• Okuma Metni:
------
Türkiye'nin en iyi haber sitesi
BAŞYAZI MEHMET BARLAS

Gerçek ana muhalefet CHP değil de BDP midir?

Çok partili demokrasi içinde geçen yıllarımızı, birbirinden farklı olduklarını öne süren ama temelde aynı siyaseti izleyen partilerin kavgaları arasında geçirdik.
O günlerden bugüne aktarılan çözümsüz sorunlara bu partiler "Devlet"in resmi ideolojisi dışında yaklaşımlar getiremediler.
Soğuk Savaş yıllarında iktidarları "Amerikan kuklası" olarak suçlayan muhalefet partileri iktidar olunca, onlar da Washington çizgisi dışına çıkamadılar.
Zaten en ufak çizgi dışı davranışlar görülünce de bunlar askeri darbelerle düzeltildi.
Sonuç ortada...
------
• Kayıtlı Bilgiler:
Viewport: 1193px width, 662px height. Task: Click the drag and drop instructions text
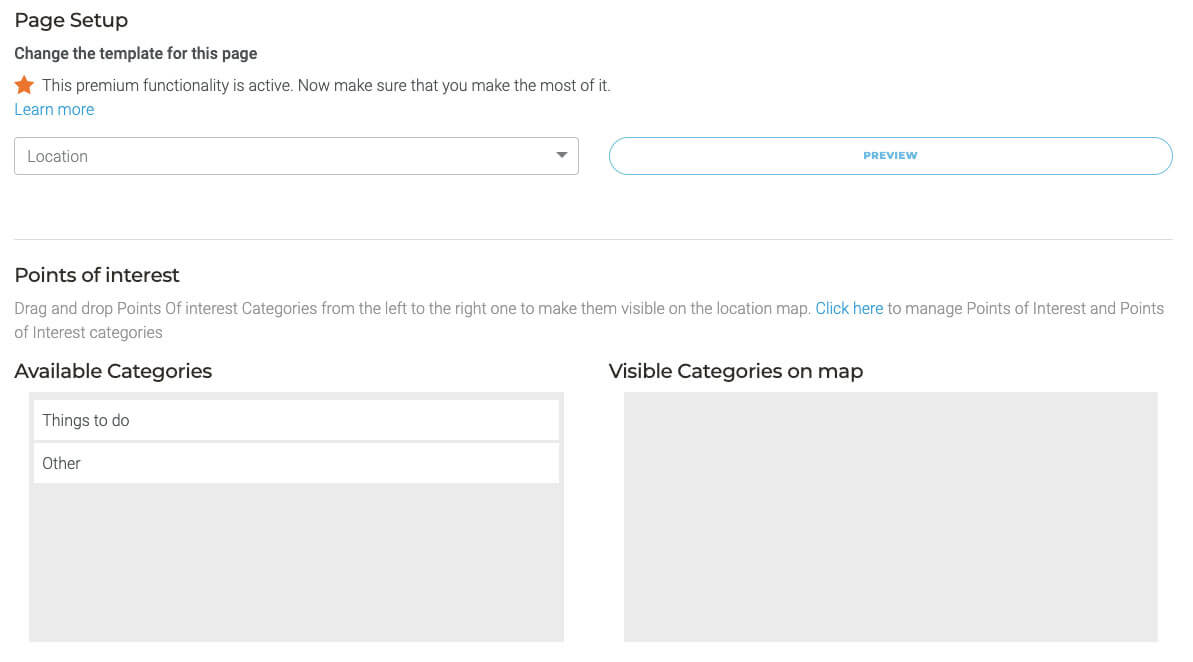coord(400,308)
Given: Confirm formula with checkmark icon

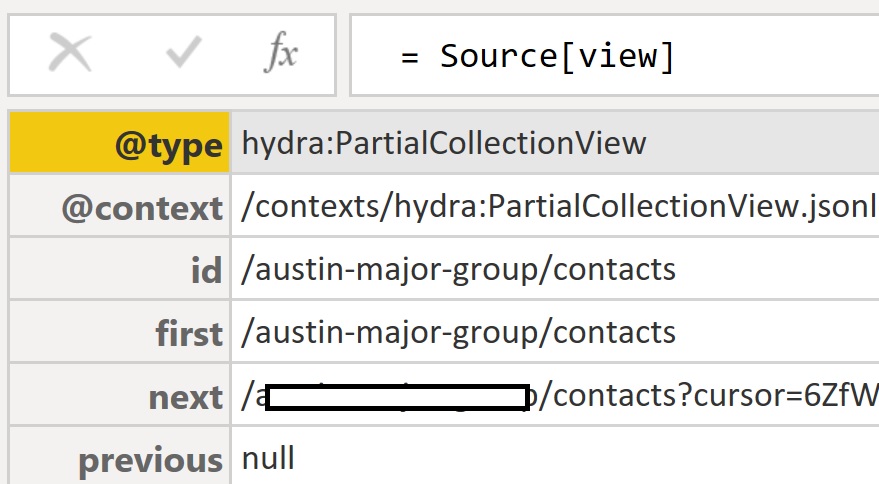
------
• Görevleriniz:
a) Başyazıya göre aşağıdaki soruları yanıtlayın.
(i) Başyazının başlığında hangi iki partinin adı geçer?
(ii) Soğuk Savaş yıllarında muhalefet partileri iktidarları ne olarak suçlamıştır?
(iii) En ufak çizgi dışı davranışlar görülünce bunlar neyle düzeltilmiştir?
b) Başyazının "Çok partili demokrasi" ile başlayıp "dışında yaklaşımlar getiremediler." ile biten bölümünü, bu son sözler de dahil olmak üzere, "çözümsüz" yerine "bitmeyen" koyarak değiştirip yeniden yazın.
c) Çok partili siyasetin geçmişini ele alan başyazıyı, son cümlesinden sonra kaldığı yerden sürdürün.

• Görevlerin Yanıtları:
a)
(i) Başlıkta CHP ve BDP adları geçer.
(ii) Muhalefet partileri iktidarları "Amerikan kuklası" olarak suçlamıştır.
(iii) Bunlar askeri darbelerle düzeltilmiştir.

b)
Çok partili demokrasi içinde geçen yıllarımızı, birbirinden farklı olduklarını öne süren ama temelde aynı siyaseti izleyen partilerin kavgaları arasında geçirdik.
O günlerden bugüne aktarılan bitmeyen sorunlara bu partiler "Devlet"in resmi ideolojisi dışında yaklaşımlar getiremediler.

c)
Gerek "Kürt Realitesi" gerekse "Kıbrıs Sorunu" sanki zaman dondurulmuş gibi 21'inci yüzyıl Türk siyasetinin ana gündeminde çözümsüzlüklerini korumaktalar.
Avrupa Birliği'ne tam üyelik ise, hâlâ çok uzak bir hayal gibi değil mi?

Bir büyük tekrar mı?
Bu konularda 1980'ler Türk siyasetindeki söylemlerin benzerlerinin, 2012'de de tekrarlandığına tanık oluyoruz.
Ancak geçmiştekinden farklı bir durum var.
Kim ne söylerse söylesin, her konuda eskisinden daha çok bilgi sahibiyiz.
Bunu da AK Parti iktidarının ilk döneminde başlatılan "Tabuların yıkılması" sürecine borçluyuz.
"Derin Devlet"in ne olduğunu, "Darbe girişimleri"ni, "Faili meçhul cinayetler"in faillerini öğrendik...
"Dokunulmazlar"a dokunulabileceğini gördük...
Kürt realitesine dönük "Açılımlar", bu alandaki tüm gelişmelerle Cumhuriyet tarihinin irdelenmesine kadar dayandı.

Duraklama dönemi mi?
Ancak yaşadığımız günlerde sanki bir "Duraklama dönemi" yaşanıyormuş gibi bir izlenim var kamuoyunda.
Sanki Kıbrıs için çözümsüzlüğün çözüm olarak benimsenmesi, bu dönemin de siyaset çizgisini belirliyor.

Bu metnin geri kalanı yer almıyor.